When The Journal of Hélène Berr was published in France early this year it became an overnight publishing sensation. Now, as the book is released in English, readers in the US will have a chance to discover why.
Hélène Berr is being called the Anne Frank of France. Like Anne Frank, she was a young Jewish woman living in Europe during the Nazi occupation who kept a diary. Unlike her younger counterpart, however, she was French and did not live in hiding. A gifted young student at the Sorbonne and daughter of a wealthy industrialist, Berr lived with her parents in their Parisian home until March 1944, when they were arrested and sent to their deaths in concentration camps.
In intelligent, heart-wrenchingly lucid prose, Berr chronicles the escalating horror of the last couple years of their lives. Berr herself is transformed from a privileged, promising youth into an adult who must grapple firsthand with horrifying questions about the existence of evil in the human experience. What elevates her account to the heroic are the clarity, calm, and compassion which she maintains throughout.
Berr’s diary begins in April 1942, when, despite the German occupation of her country, she is still living a fairly normal life. Her entries brim with enthusiasm for her family, English literature (her subject at the Sorbonne), classical music (she was also a gifted violinist), and Paris itself.
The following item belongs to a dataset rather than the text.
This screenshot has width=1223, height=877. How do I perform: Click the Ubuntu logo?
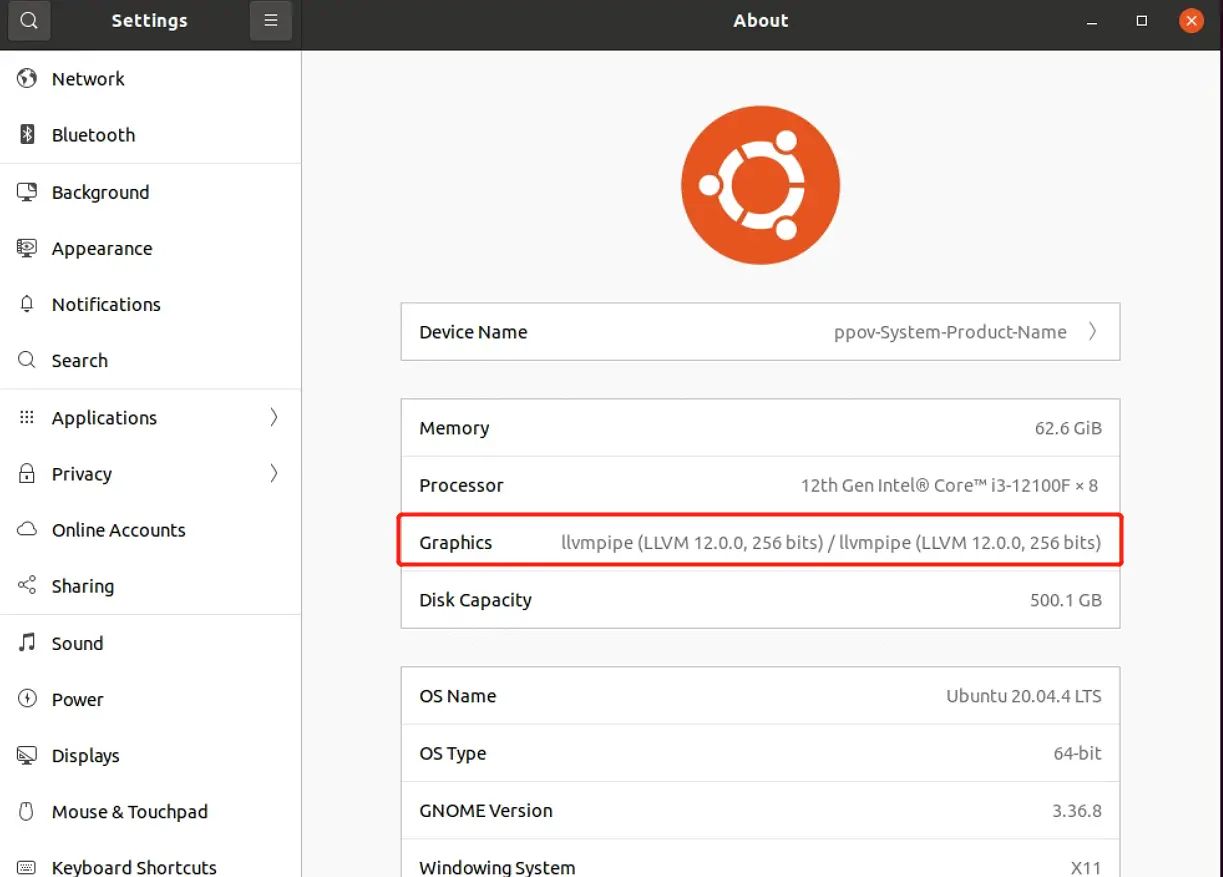(760, 184)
Her biggest worry at the time is whether or not she is really in love with Gérard, her absent boyfriend. Amid her confusion on this topic, she meets fellow student Jean Morawiecki, a young man of “energy and moral strength.” They fall in love and become engaged.
But Hélène’s joy is short-lived. In June, her mother tells her about the yellow star they must now wear to identify themselves as Jews. Hélène tries not to think about it.
“But I knew there was something unpleasant at the back of my mind,” she writes.
A week later, she wears the star to the Sorbonne for the first time and, “Suddenly [I] felt I was no longer myself, that everything had changed, that I had become a foreigner, as if I were in the grip of a nightmare.”
The nightmares would only multiply. Soon, her father, Raymond, is arrested. (Because of his utility to the government as a prominent chemist, the Berrs had mistakenly imagined that he would not be touched.)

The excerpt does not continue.